Job Summary:
Summary We are seeking three SRE / DevOps Engineers to improve the reliability, observability, and operational Role readiness of business-critical platforms and services supporting the Helix program.
While titled as SRE / DevOps, these roles are heavily operations-oriented and require strong production support, incident response, and Splunk-based monitoring experience.
Key Responsibilities
• Lead complex initiatives to improve the reliability, availability, and operational readiness of business-critical platforms and services.
• Own and support production operations, including implementation support, system health monitoring, and proactive issue identification.
• Play a key role in Incident Management, including triage, coordination, root cause analysis, and driving post-incident remediation.
• Support and participate in Business Continuity Planning activities, including failover readiness, disaster recovery testing, and recovery validation.
• Design, implement, and maintain monitoring, alerting, and observability solutions, with a strong emphasis on Splunk-based logging and dashboards.
• Automate operational workflows to reduce manual effort and improve mean time to detect and mean time to recover.
• Partner with application, platform, and security teams to ensure services are built and deployed with operational excellence and reliability in mind.
• Define and enforce SRE and DevOps standards, including SLIs/SLOs, alert hygiene, runbooks, and on-call best practices.
• Lead and participate in post-incident reviews, ensuring root causes are addressed and preventive actions are implemented.
• Mentor engineers on reliability engineering, incident response, and operational best practices.
• Continuously evaluate and improve system performance, resiliency, and operational tooling across the platform lifecycle.

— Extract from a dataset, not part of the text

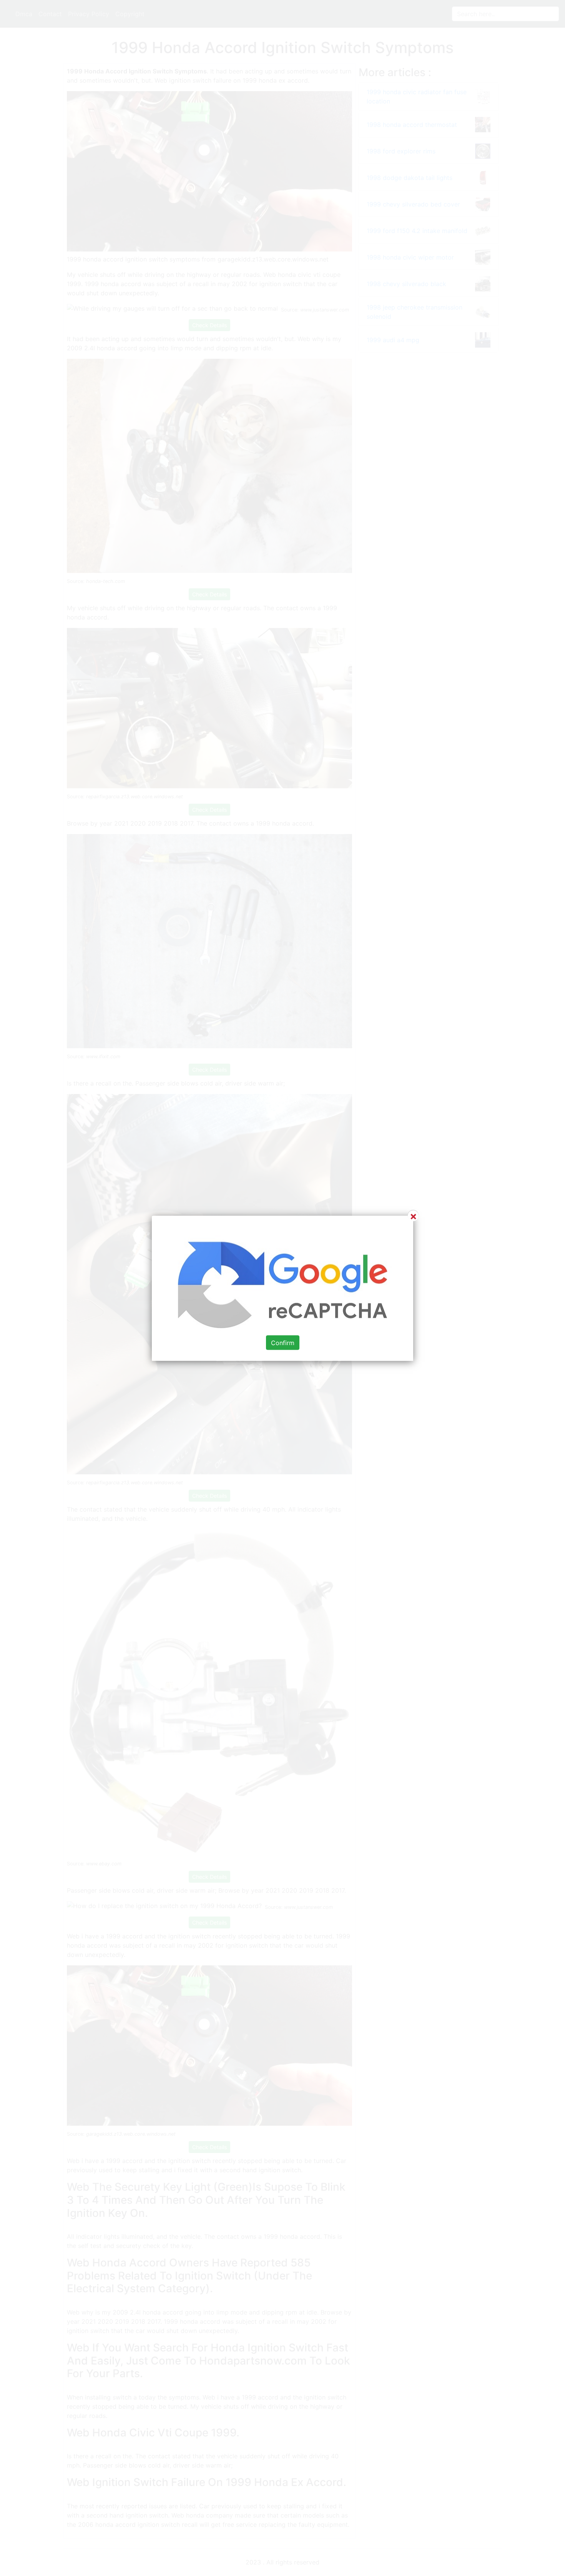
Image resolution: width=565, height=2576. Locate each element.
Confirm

Additional Role Context
• These roles are more operations-heavy than a traditional engineering-focused SRE title may suggest.
• Strong Splunk experience is required, including dashboard creation, query development, log investigation, and trace-based troubleshooting across connected systems.
• The team needs people who can navigate issues across integrated systems involved in the Helix VM process, including front-end and infrastructure-connected services.
• The role supports a high-volume change environment, including multiple CR implementations in a single evening and operational coordination across workstreams.
• Candidates should be informed up front that the role may require after-hours deployments, night support, and possible weekend work tied to CRs and future BCP events. CR activity typically begins around 9 PM ET.
• Dallas is the preferred location for these operations resources to support onboarding and collaboration with the existing local team, though strong candidates outside Dallas may still be considered.
• Engagement is expected through the end of the year, based on project demand.